Exercise prompt
Starting at the first row and stopping after the row that contains "[Funda] (65, 30)", write out every row again, including its request. Scale each answer coordinate by 0.8 and round to whole numbers, with halves rounded up. Leave out the pictures.

Given records
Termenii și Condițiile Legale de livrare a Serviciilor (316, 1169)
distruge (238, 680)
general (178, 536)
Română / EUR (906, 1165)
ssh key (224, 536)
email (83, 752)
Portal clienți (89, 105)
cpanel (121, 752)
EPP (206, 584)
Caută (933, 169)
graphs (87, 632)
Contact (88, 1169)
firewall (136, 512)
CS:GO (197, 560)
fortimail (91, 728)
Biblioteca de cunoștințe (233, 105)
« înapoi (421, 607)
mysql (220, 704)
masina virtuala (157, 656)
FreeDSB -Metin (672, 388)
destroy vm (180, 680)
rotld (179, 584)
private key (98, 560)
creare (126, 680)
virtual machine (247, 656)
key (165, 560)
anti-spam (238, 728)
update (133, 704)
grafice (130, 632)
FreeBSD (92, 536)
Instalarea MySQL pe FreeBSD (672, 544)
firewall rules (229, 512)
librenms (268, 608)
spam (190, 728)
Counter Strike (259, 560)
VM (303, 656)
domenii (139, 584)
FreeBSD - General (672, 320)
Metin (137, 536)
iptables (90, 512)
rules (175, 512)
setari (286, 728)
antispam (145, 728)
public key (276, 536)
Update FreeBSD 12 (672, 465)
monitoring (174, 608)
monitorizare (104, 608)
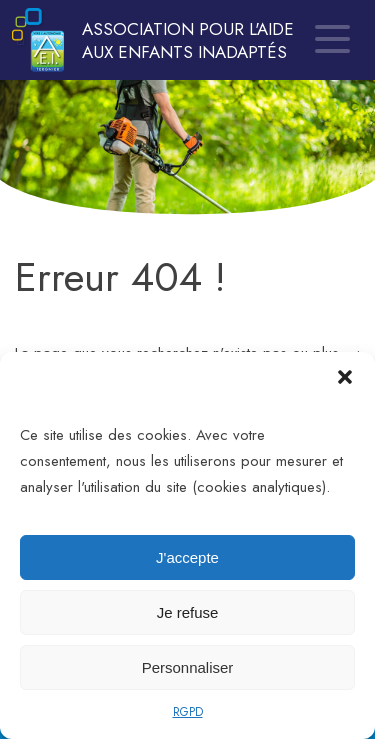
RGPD (188, 712)
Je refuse (188, 612)
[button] (345, 377)
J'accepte (187, 557)
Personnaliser (188, 667)
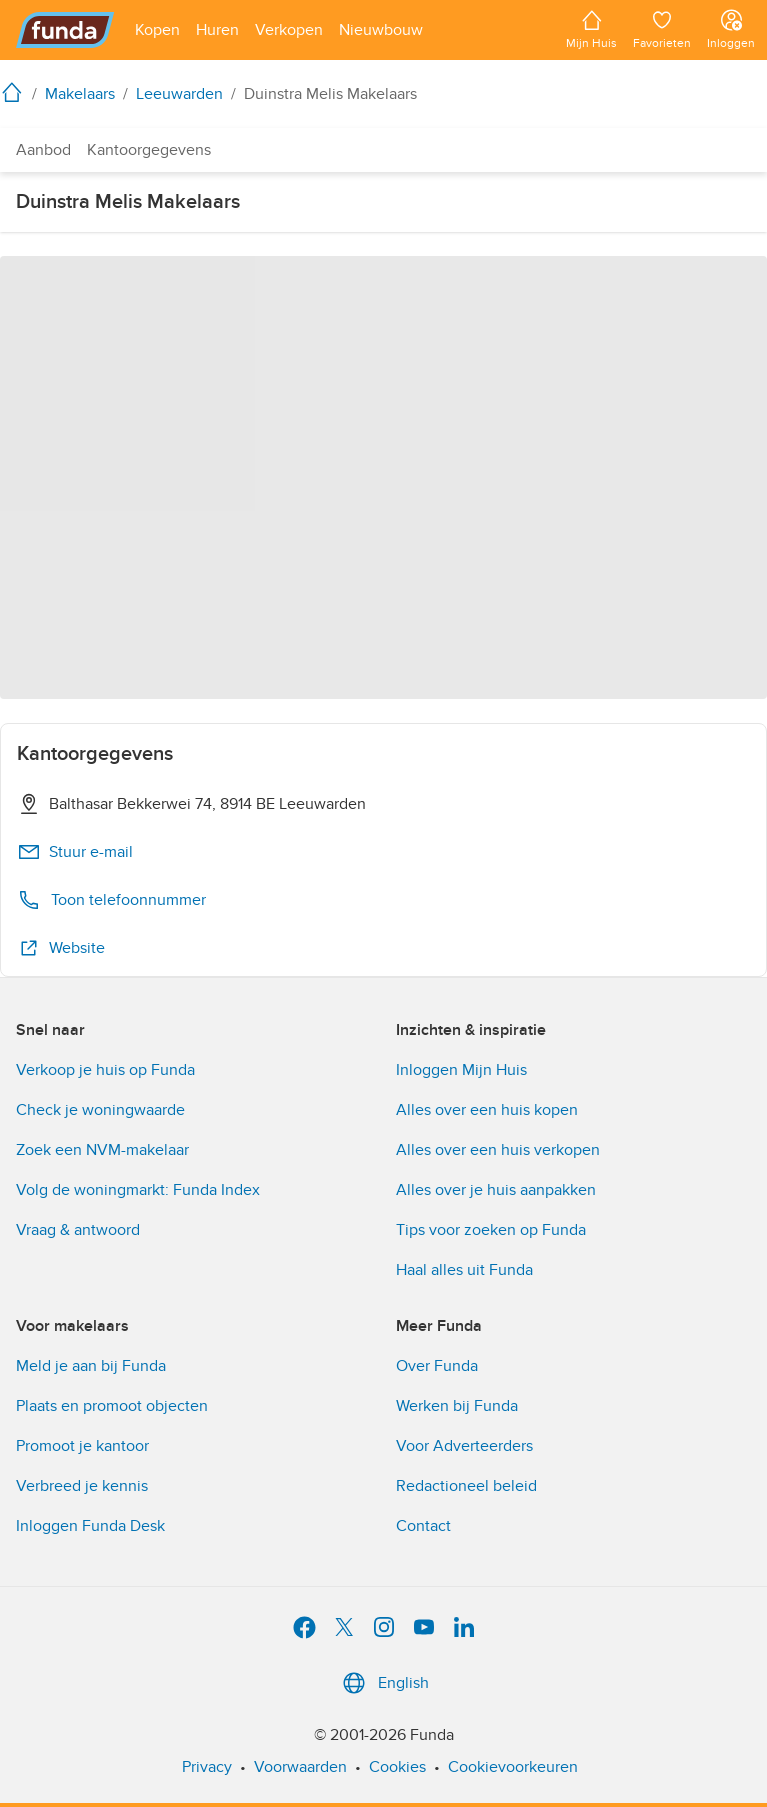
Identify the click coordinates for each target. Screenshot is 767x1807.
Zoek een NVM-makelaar (102, 1150)
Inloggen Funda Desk (90, 1526)
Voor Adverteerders (464, 1446)
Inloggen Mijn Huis (461, 1070)
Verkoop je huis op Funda (105, 1070)
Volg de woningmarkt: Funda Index (138, 1190)
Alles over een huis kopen (487, 1110)
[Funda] (65, 30)
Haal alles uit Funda (464, 1270)
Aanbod (43, 150)
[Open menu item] (157, 30)
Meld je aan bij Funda (91, 1366)
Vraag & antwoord (78, 1230)
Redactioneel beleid (466, 1486)
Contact (423, 1526)
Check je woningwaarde (100, 1110)
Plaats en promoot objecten (112, 1406)
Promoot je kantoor (82, 1446)
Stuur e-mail (75, 852)
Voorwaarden (300, 1767)
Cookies (397, 1767)
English (383, 1683)
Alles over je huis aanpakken (496, 1190)
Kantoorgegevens (149, 150)
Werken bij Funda (457, 1406)
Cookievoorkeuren (513, 1767)
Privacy (207, 1767)
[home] (16, 92)
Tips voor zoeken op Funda (491, 1230)
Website (61, 948)
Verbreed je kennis (82, 1486)
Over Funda (437, 1366)
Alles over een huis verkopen (498, 1150)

Correct result
Termenii și Condițiile Legale de livrare a Serviciilor (253, 935)
distruge (190, 544)
general (142, 429)
Română / EUR (725, 932)
ssh key (179, 429)
email (66, 602)
Portal clienți (71, 84)
cpanel (97, 602)
EPP (165, 467)
Caută (746, 135)
graphs (70, 506)
Contact (70, 935)
firewall (109, 410)
CS:GO (158, 448)
fortimail (73, 582)
Biblioteca de cunoștințe (186, 84)
« înapoi (337, 486)
mysql (176, 563)
masina virtuala (126, 525)
FreeDSB -Metin (538, 310)
destroy vm (144, 544)
rotld (143, 467)
private key (78, 448)
creare (101, 544)
virtual machine (198, 525)
key (132, 448)
anti-spam (190, 582)
update (106, 563)
grafice (104, 506)
FreeBSD (74, 429)
Instalarea MySQL pe FreeBSD (538, 435)
firewall rules (183, 410)
librenms (214, 486)
spam (152, 582)
Counter Strike (207, 448)
VM (242, 525)
domenii (111, 467)
FreeBSD - General (538, 256)
Metin (110, 429)
iptables (72, 410)
rules (140, 410)
setari (229, 582)
antispam (116, 582)
public key (221, 429)
Update FreeBSD 12 (538, 372)
monitoring (139, 486)
monitorizare (83, 486)
RGPD (150, 570)
Je refuse (150, 490)
[button] (276, 302)
J'accepte (150, 446)
Personnaliser (150, 534)
Identify the click coordinates for each target. Screenshot is 767x1807.
Zoek een NVM-makelaar (82, 920)
Inloggen Funda Desk (72, 1221)
Voor Adverteerders (371, 1157)
Inloggen Mijn Huis (369, 856)
Verkoop je huis op Funda (84, 856)
Volg de woningmarkt: Funda Index (110, 952)
Alles over een huis kopen (390, 888)
[Funda] (52, 24)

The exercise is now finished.